Dear Barney, you're welcome.
You are absolutely right when you say that C&L is not merely "vintage TV " but iconic TV.
Perhaps many people born after the year 1980 did not know this show.
I seem to understand that in recent years, all TV productions ( at least here in Italy ) are addressed to an audience of young people. This is because they are better "consumers" and so they attract more sponsors. What the hell!
I have 43 years, I'm not old, I love vintage TV, I'm not a loser, I'm sure you are not a loser. And I'm also a decent "consumer". I think there are many people out there who think like me, so: get this ball rolling !
For my part I will try to convince my friends to fill out the survey, although when I quote C&L they look at me as if I were from Mars. . .
About Vintage TV ( or perhaps Prehistoric TV ? ) you will be glad to know that during this summer an Italian television channel (TV2000) is broadcasting your own TV series "Daniel Boone". Prehistoric TV, but "Daniel Boone" is on DVD! Mah !
Good summer holyday !

Tracy said...

Dear Mr. Rosenzweig, you may have underestimated the television-watching public of the 1980's.

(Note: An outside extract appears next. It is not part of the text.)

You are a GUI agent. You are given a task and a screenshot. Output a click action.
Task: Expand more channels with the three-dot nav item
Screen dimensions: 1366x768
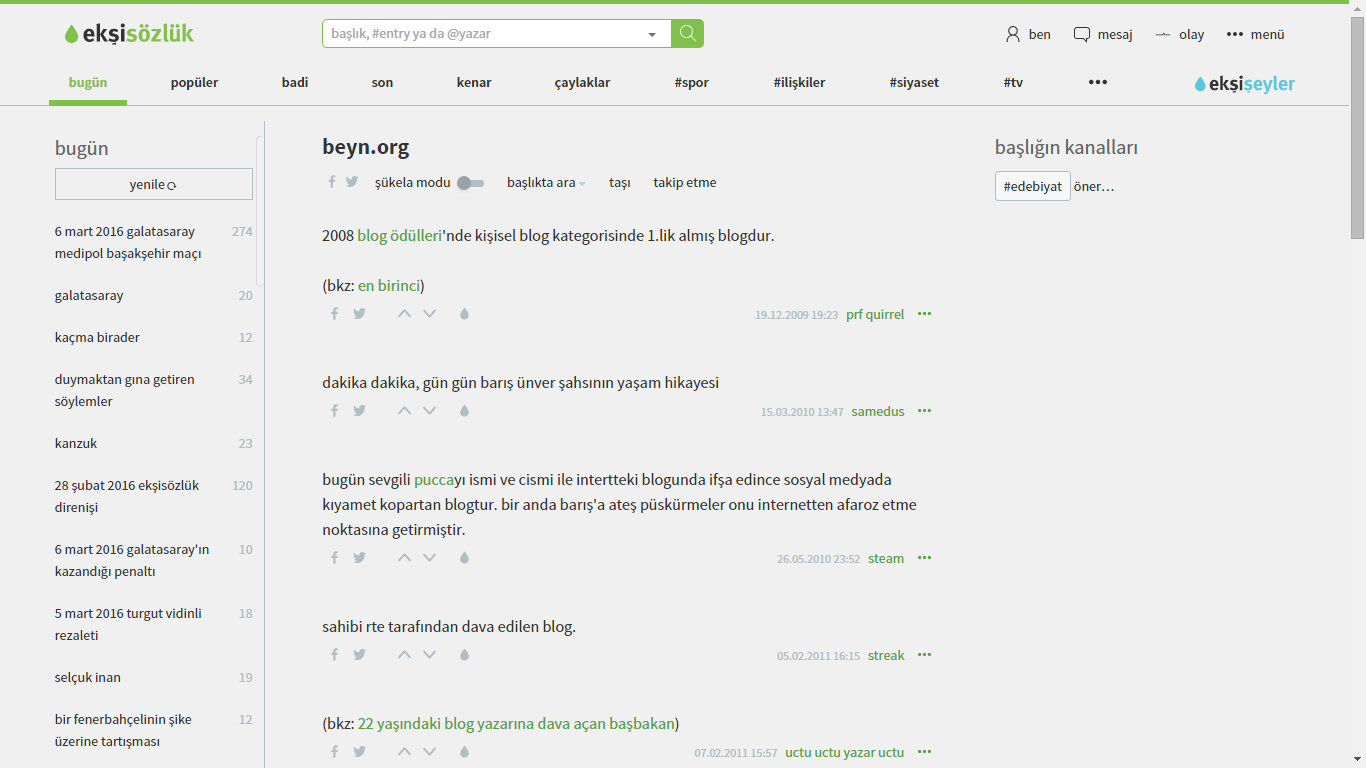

I, for one, appreciate the quality of a few series'. I know that it took a tremendous amount of work and it shows. When channel surfing now, I find it discouraging that a large percentage of programming has evolved the way it has. It may appeal to me in my golden years if I become feeble-minded, who knows?! Anyway, C&L DVD set - absolutely! Wishing you luck!

Anonymous said...

Burn Notice is really very interesting and thrilling show. Writers of the show have a plan to make us surprise with each episode. This is the interesting part and I love this spy show.

Unknown said...

Thanksfor the Cagney and Lacy series.Definitely mine and my children's favorite.

Can't believe this is the same "Barney Rosensweig" that was a cheerleader at my alma mater, Montebello HS.. I was a class behind you but always remember you a leader in school.

I will definitely read your newest book.